---- Stored rows
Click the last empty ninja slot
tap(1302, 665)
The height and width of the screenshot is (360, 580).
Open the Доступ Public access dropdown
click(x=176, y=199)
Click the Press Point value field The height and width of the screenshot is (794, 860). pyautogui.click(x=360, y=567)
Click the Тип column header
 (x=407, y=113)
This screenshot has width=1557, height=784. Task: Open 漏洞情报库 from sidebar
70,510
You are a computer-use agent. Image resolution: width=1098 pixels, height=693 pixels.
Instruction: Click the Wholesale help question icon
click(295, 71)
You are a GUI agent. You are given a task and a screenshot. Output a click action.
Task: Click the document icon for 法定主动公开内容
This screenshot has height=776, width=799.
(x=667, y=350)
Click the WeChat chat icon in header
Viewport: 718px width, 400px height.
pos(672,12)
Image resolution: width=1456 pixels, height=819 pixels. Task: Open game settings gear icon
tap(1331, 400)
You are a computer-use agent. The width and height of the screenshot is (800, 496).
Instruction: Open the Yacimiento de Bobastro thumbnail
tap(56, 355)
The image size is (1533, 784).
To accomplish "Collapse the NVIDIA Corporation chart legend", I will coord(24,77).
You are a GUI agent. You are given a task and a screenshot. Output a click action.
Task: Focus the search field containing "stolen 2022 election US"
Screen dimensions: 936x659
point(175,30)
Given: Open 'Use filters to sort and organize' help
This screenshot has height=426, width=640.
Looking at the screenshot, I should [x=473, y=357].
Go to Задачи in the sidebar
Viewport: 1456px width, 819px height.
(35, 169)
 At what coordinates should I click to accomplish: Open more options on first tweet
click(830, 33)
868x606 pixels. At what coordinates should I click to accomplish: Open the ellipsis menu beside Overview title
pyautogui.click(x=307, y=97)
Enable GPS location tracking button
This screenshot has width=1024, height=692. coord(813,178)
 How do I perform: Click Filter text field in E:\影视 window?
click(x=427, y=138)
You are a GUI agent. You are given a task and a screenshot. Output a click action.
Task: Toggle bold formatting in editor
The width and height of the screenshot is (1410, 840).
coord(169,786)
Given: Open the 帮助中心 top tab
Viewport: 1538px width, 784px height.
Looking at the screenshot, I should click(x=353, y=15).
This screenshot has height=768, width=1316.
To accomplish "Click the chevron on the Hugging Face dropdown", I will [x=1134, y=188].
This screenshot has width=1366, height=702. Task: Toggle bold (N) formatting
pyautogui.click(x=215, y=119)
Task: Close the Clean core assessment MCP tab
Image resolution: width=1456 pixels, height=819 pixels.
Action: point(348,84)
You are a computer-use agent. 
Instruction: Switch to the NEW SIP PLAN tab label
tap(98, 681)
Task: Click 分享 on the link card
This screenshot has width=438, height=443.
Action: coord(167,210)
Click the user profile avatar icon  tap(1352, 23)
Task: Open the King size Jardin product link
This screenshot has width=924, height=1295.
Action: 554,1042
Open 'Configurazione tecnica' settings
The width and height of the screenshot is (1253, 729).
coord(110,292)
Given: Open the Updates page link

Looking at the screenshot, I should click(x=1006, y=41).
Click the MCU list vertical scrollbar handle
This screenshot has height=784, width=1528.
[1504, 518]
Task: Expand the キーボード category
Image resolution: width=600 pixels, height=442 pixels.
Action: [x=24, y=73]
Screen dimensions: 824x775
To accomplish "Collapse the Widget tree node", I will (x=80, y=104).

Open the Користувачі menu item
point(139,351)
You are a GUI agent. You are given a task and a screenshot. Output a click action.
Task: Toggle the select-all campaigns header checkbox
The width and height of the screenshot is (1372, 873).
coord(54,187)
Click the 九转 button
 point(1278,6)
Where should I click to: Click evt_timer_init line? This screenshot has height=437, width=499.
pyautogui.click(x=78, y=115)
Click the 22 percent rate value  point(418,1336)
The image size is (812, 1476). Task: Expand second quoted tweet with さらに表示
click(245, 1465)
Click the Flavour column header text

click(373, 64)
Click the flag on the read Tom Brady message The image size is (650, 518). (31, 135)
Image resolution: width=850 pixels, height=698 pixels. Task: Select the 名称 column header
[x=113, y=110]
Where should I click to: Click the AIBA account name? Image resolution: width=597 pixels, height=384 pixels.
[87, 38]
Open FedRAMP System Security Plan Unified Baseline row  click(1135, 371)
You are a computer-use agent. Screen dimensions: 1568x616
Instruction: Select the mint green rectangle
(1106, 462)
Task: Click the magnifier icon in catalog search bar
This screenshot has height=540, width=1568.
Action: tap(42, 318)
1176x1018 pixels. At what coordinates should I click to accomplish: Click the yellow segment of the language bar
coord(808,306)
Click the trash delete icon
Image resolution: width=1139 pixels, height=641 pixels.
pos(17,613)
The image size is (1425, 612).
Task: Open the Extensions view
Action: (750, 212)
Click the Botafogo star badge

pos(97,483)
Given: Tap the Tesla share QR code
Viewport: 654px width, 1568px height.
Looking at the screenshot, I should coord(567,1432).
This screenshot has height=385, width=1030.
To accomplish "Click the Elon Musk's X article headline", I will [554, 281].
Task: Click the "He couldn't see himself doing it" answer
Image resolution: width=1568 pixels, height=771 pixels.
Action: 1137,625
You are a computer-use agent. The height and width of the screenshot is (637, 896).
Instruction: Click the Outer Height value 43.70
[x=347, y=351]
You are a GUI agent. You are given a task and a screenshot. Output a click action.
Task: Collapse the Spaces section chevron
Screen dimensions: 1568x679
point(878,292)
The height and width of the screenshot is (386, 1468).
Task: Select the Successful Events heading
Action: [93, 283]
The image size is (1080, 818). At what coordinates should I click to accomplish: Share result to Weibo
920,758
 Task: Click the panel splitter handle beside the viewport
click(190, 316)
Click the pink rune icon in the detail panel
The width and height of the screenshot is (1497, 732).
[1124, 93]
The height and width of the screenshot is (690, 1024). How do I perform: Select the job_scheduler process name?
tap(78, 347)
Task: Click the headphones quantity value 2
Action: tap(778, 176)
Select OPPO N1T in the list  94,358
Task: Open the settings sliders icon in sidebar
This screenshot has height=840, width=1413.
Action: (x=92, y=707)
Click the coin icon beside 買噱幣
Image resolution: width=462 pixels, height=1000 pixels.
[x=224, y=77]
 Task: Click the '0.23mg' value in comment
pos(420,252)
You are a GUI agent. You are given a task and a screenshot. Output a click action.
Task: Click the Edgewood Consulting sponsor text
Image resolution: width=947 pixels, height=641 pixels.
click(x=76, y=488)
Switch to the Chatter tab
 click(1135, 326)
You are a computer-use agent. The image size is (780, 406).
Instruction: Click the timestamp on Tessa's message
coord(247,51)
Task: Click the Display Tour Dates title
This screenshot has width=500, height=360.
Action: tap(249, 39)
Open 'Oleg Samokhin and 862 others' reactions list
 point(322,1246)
--------
Written problem ->
Starting at the line that contains "You are a computer-use agent. The image" and ending at the last of the lines above, rescale the coordinates in the answers. Copy those lines again in full, including the requests, and multiply every answer coordinate by 0.95, rounding to whole numbers with halves rounded up.

Correct response ->
You are a computer-use agent. The image size is (780, 406).
Instruction: Click the timestamp on Tessa's message
coord(235,48)
Task: Click the Display Tour Dates title
This screenshot has width=500, height=360.
Action: tap(237, 37)
Open 'Oleg Samokhin and 862 others' reactions list
 point(306,1184)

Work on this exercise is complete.